Maybe that old saying about money not being able to buy happiness made sense in like 1812, when all you could buy were horseshoes, but today it just sounds silly. And in recent times, experts thought they’d figured out that it is silly--at least a little bit. The Easterlin paradox, an economic principle that became conventional wisdom over the last few decades, held that money could in fact buy happiness--but only to a point. Once you go beyond being able to pay for basic needs, the thinking went, money actually didn’t do much. In a way, the paradox added an asterisk to the old adage.
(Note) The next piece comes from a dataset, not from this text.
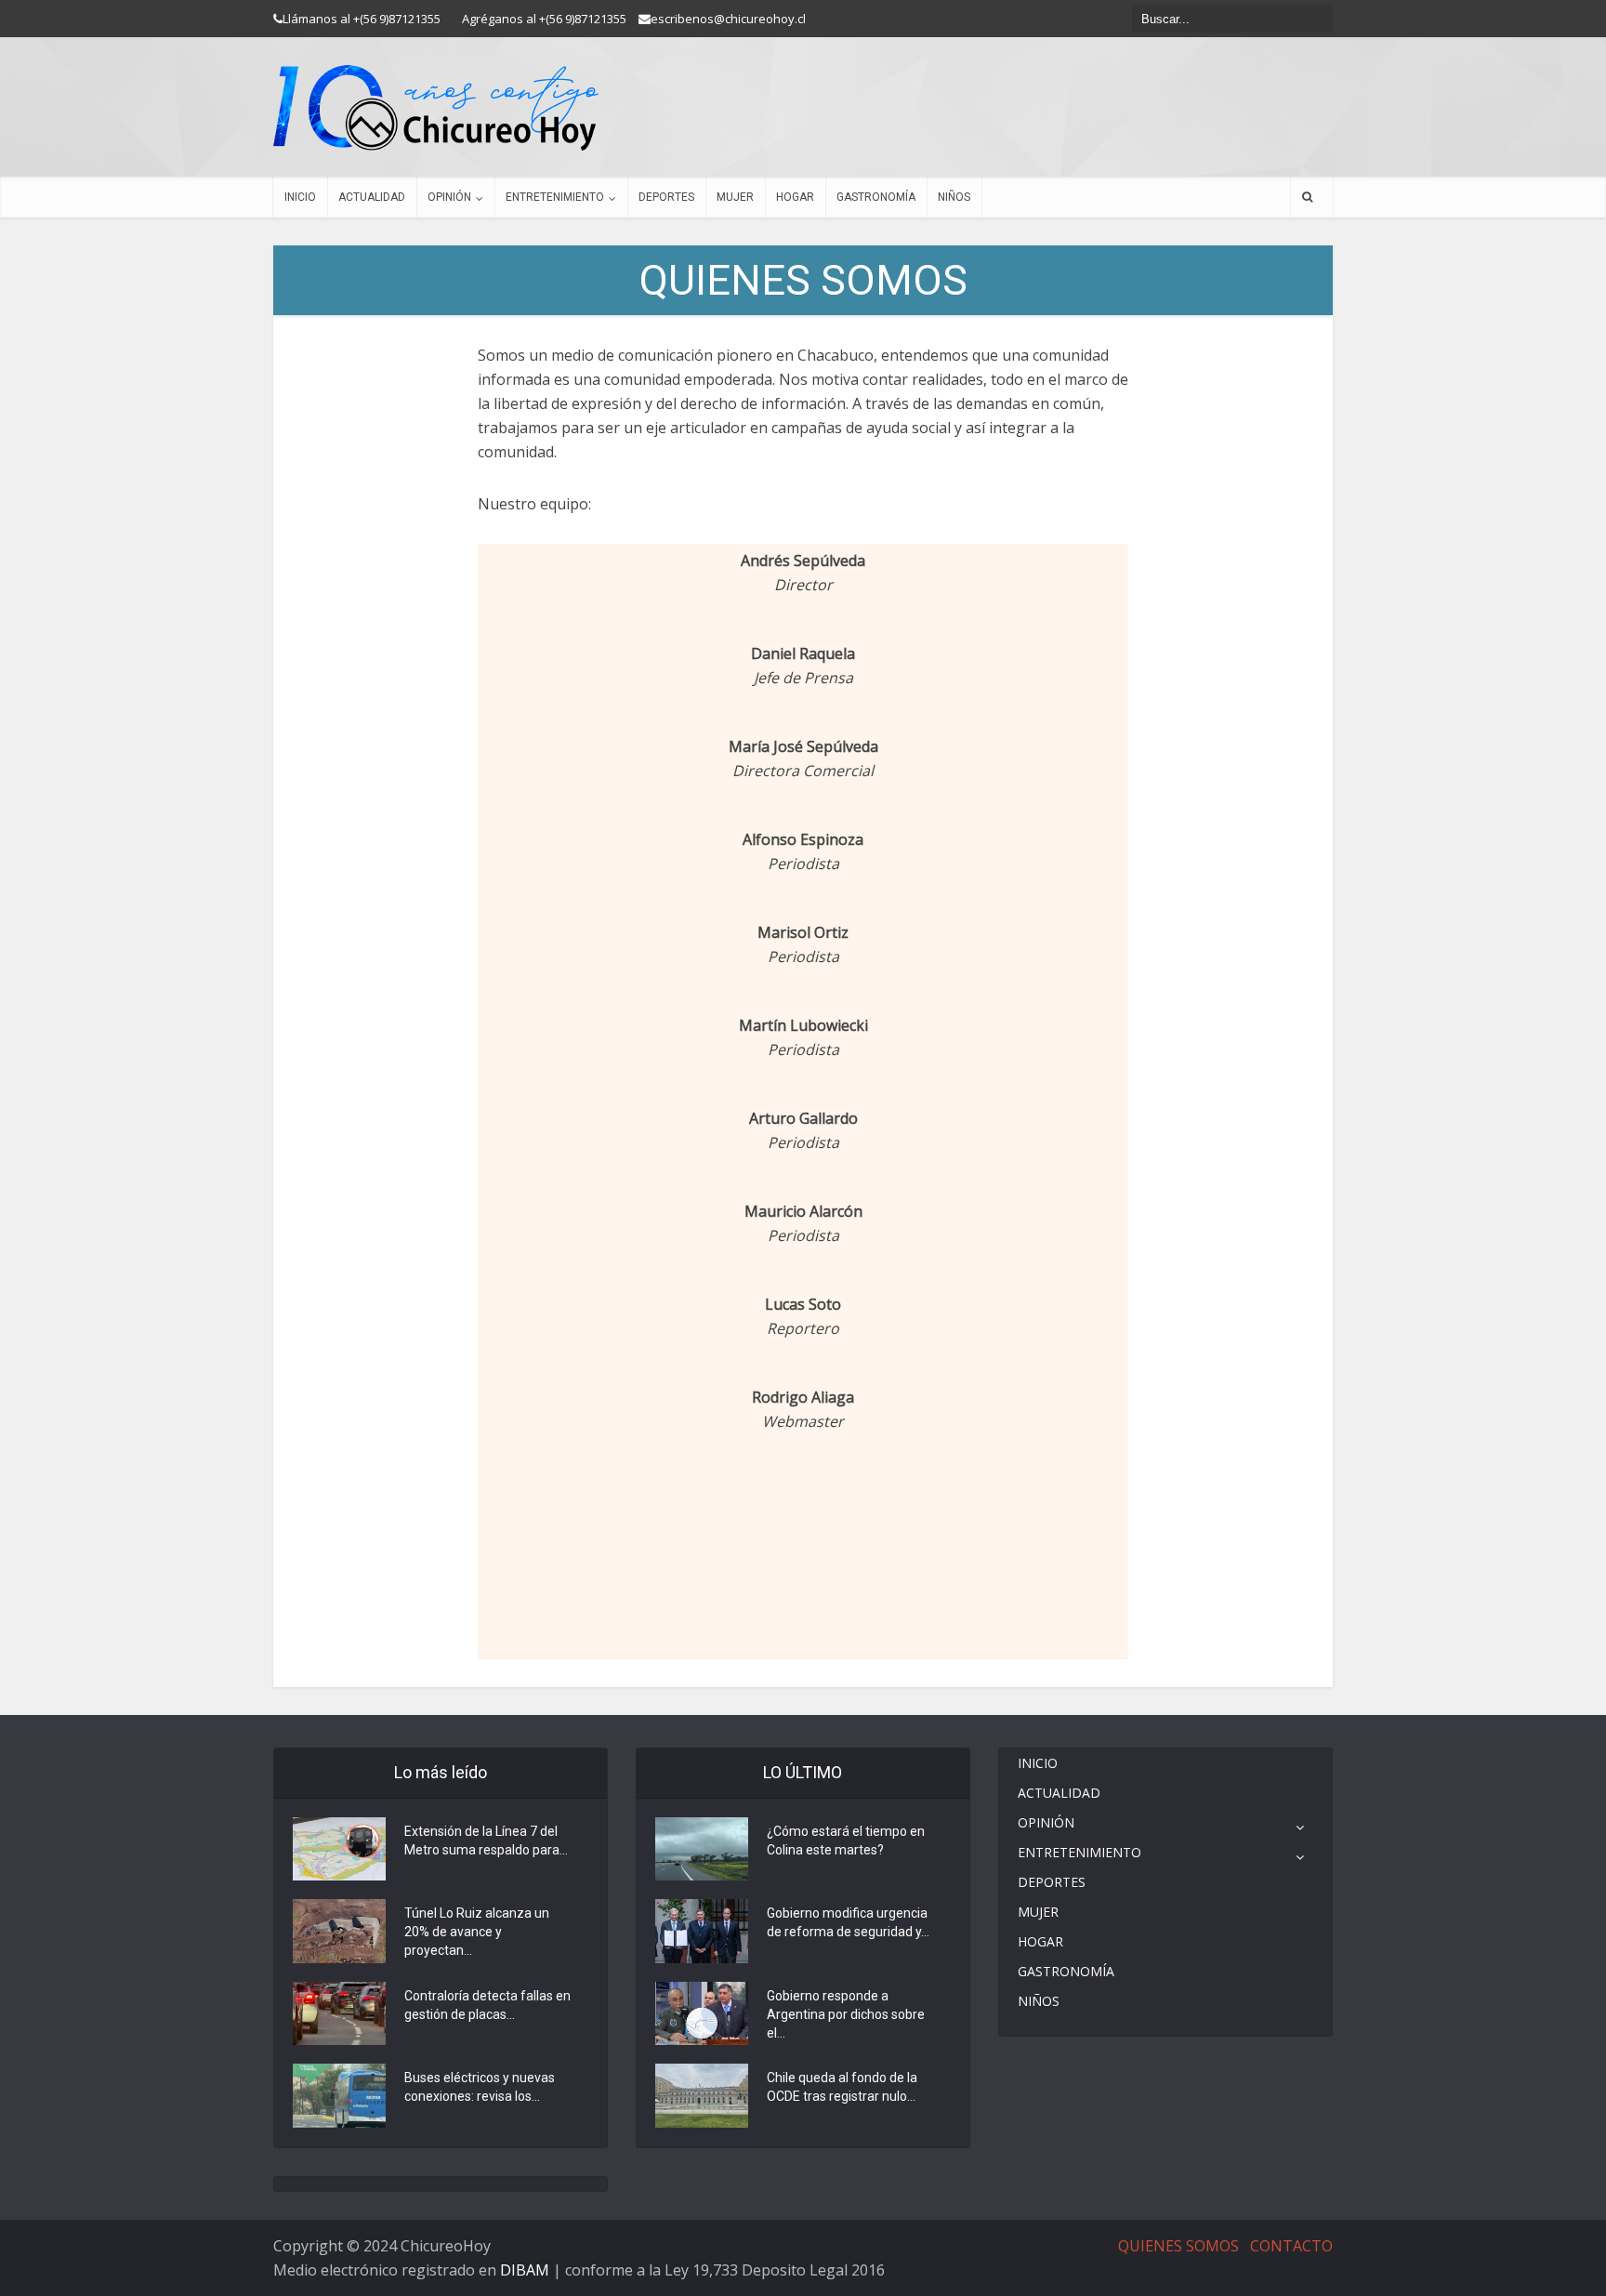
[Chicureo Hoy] (436, 108)
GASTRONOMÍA (875, 197)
But now, a pair of economists from the University of Michigan want to make a further revision--more of a strike-through, really, than another amendment. Looking at a slew of new data sets from around the world, the researchers found no evidence of the Easterlin paradox’s existence. In other words, they determined that no matter where you lived in the world, more money did mean more happiness. Here’s Dylan Thomas breaking down the new findings over at the Washington Post:
The answer, economists Betsey Stevenson and Justin Wolfers found, was that Easterlin was just wrong. There is a clear upward relationship between income and happiness. It’s just logarithmic: the happiness value of the next dollar you earn is always worth less than the one you earned before it.
Further, there’s a difference between happiness (the answers people to give to questions like "Taking all things together, would you say you are: ‘very happy,’ ‘quite happy,’ ‘not very happy,’ ‘not at all happy?’”) and life satisfaction (the answer they give to questions like “All things considered, how satisfied are you with your life as a whole these days?”). Easterlin treated the two measures as roughly synonymous (the graph above uses life satisfaction, for instance), but they’re not. Stevenson and Wolfers find a stronger correlation between income and life satisfaction than they do between income and happiness, for instance.
So, no huge surprise there. But it is interesting to think about why this might be the case. Is it really so universally obvious that more money will always mean more satisfaction? Or could it be a recent phenomenon--the product of a globalized economy that’s increasingly filled the world with new things to buy over the last half century? Or maybe we’re changing. Maybe accumulating wealth--not just enough to provide for our families but as much as we can possible snatch up--really is more important to us than it was our ancestors, like spending our entire existence in a materially obsessed society has rewired our brains to need stuff.
It’s hard to say. You do read a lot about people finding true happiness when they give away all their worldly possessions. But then again, a good deal of the time they’re people who are already filthy rich.